Dead by Daylight delays its existing update plans for a 'substantial quality of life initiative', which includes adding a surrender mode and cracking down on 'extreme hiding'

Dead by Daylight codes - Killer and survivors
(Image credit: Behaviour Interactive)

In one of the more unusual Steam updates I've read lately, Dead by Daylight's developer Behaviour Interactive has announced it is suspending plans for numerous hotly anticipated features in favour of what it terms a 'substantial quality of life initiative' that will run throughout 2025.

As the update explains, Behaviour's focus this year was supposed to be on expanding DBD's existing offering, adding new character updates, limited time events, event modifiers, and more. But all these plans are now delayed, with the studio instead addressing "many longstanding concerns and frustrations our players have been experiencing."

The initiative will occur in two phases and run from April until the end of the year. The first phase is detailed extensively by Behaviour alongside the announcement, headlined by the addition of "Surrender States". Designed to "limit player frustration on both sides", these will let both survivors and killers surrender the game to the other players under two role-specific circumstances. If you're playing as the survivor, you'll be able to surrender the game when "all remaining survivors have been slugged." If you're the killer, you can yield the floor when "all remaining survivors are bots".

Also being added in phase one is "Go-Next Prevention", designed to limit instances where "a Survivor deliberately does everything in their power to quickly go to their next game"—basically throwing the match on purpose by doing things like walking right up to the killer. Behaviour says is "implementing measures" to detect such conduct, upon which the guilty party will receive a disconnection penalty point and "lose an entire grade." It sounds like some algorithmic trickery will be involved, an approach which has its own pitfalls.

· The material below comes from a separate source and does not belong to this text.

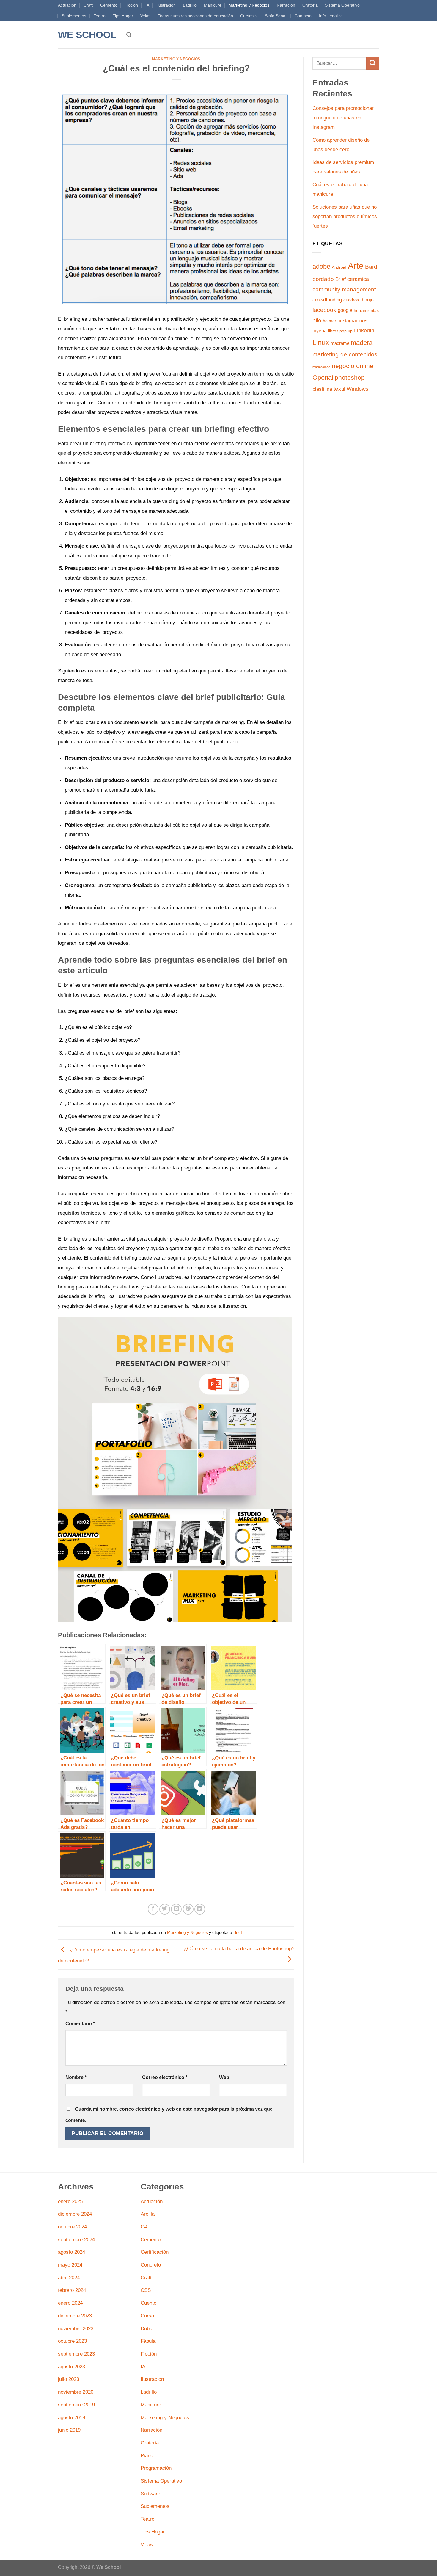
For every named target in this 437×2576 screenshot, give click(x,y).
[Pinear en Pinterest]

But Behaviour says it will be "keeping a close eye on this system to ensure its accuracy".

Likewise caught in DBD's balancing net is "Extreme Hiding", an excellent term for the annoying behaviour of "Survivors drawing out an unwinnable match by ignoring their objective and waiting out the clock." To clamp down on this, Behaviour plans to alter how its "AFK Crows" operate to ensure avoidant players are more quickly and accurately identified.

Other updates coming with phase one include changes to survivor spawn rules to give the killer a better chance of catching them, an adjustment to the "Map Offerings" system to prevent players from forcing map selections that give them a competitive advantage, additional anti-bot measures, and a "Quest System", which Behaviour says it will detail properly farther down the line, but notes as part of that it will be "reworking the challenge system" to "reduce the grind".

Regarding phase two, Behaviour only provides the headlines, but the overhaul's latter half will include "anti-tunnelling" and "anti-camping" initiatives, as well as "map & key item balancing" and "accessibility improvements." Finally, across both phases, Behaviour aims to provide "bug fixes for long-standing issues".

All told, it's quite the shift in direction from Behaviour. Reading between the lines, it sounds like Dead by Daylight's play experience has got itself a mild case of the Team Fortress 2s, with a combination of bot problems and unsportsmanlike player behaviour souring the experience. In any case, at least Behaviour seems committed to supporting DBD in a dedicated and continuous manner, and hopefully the studio can pull the game's recent Steam reviews out of their current "Mixed" rating.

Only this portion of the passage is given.